By Enyichukwu Enemanna
Russian authorities on Thursday said they had arrested a U.S. journalist with The Wall Street Journal on spying charges.
Evan Gershkovich was detained in the Ural Mountains city of Yekaterinburg on suspicion of “espionage in the interests of the American government,” the Federal Security Service (FSB) said in a statement, which was reported by state media.
The FSB accused Gershkovich of collecting “information constituting a state secret about the activities of one of the enterprises of the Russian military-industrial complex.”
If convicted, he could face up to 20 years in prison.
Kremlin spokesman Dimtry Peskov told a news briefing that Gershkovich had been “caught red handed.”
“We are not talking about suspicions, but about the fact that he was detained red-handed,” Peskov said, adding that the arrest was up to the FSB.

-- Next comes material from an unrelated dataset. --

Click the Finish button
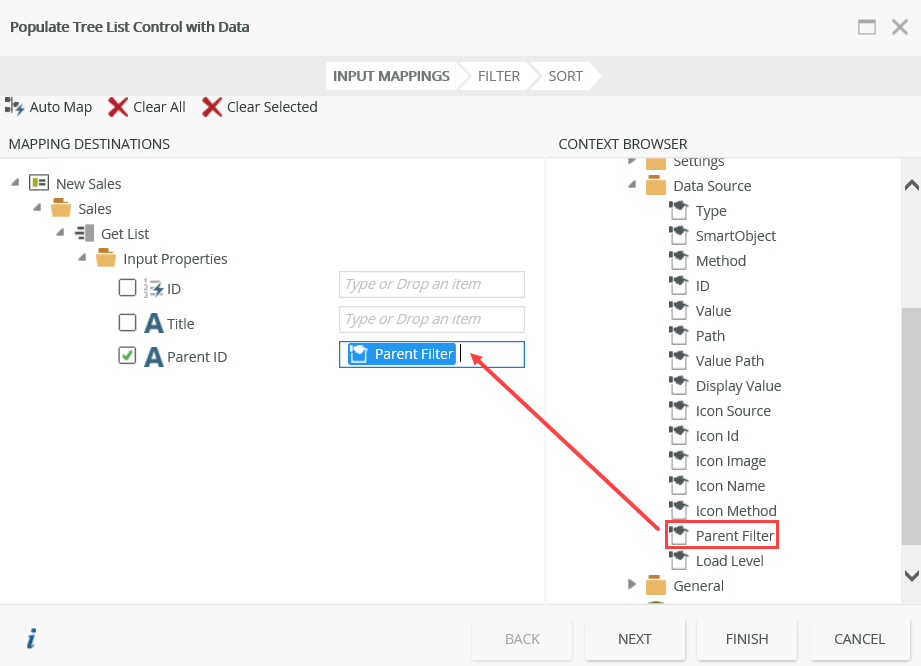 coord(747,639)
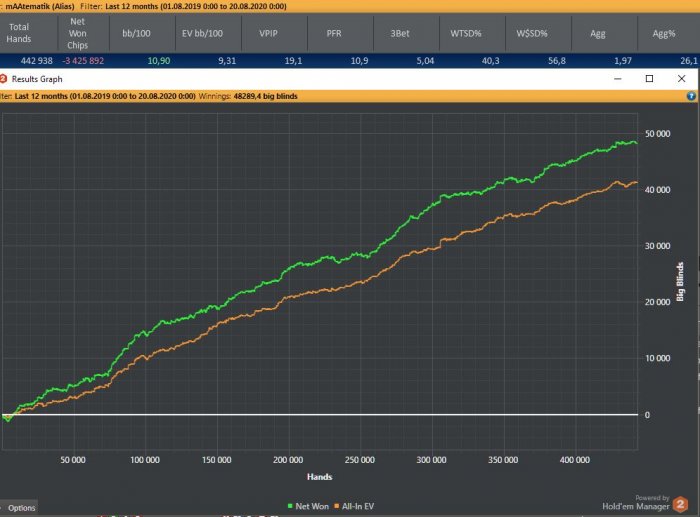Click the Results Graph window icon
The width and height of the screenshot is (700, 517).
point(5,78)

The Wall Street Journal said in a statement that it “vehemently denies the allegations from the FSB and seeks the immediate release of our trusted and dedicated reporter.” It added: “We stand in solidarity with Evan and his family.”
Gershkovich is a journalist covering Russia, Ukraine and the former Soviet Union.
He was previously a reporter for Agence France-Presse and the Moscow Times and a news assistant at the New York Times, according to his author page on The Wall Street Journal’s website.
Gershkovich, 31, speaks Russian. His parents live in the United States but are originally from the former Soviet Union.
His most recent article, which was published earlier this week and co-bylined, featured the headline: “Russia’s Economy Is Starting to Come Undone.”
Gershkovich is the first journalist with an American outlet to be arrested on espionage charges in Russia since the Cold War.
His arrest comes amid high tensions between Moscow and Washington over Russia’s invasion of Ukraine, and as the Kremlin cracks down internally on free speech.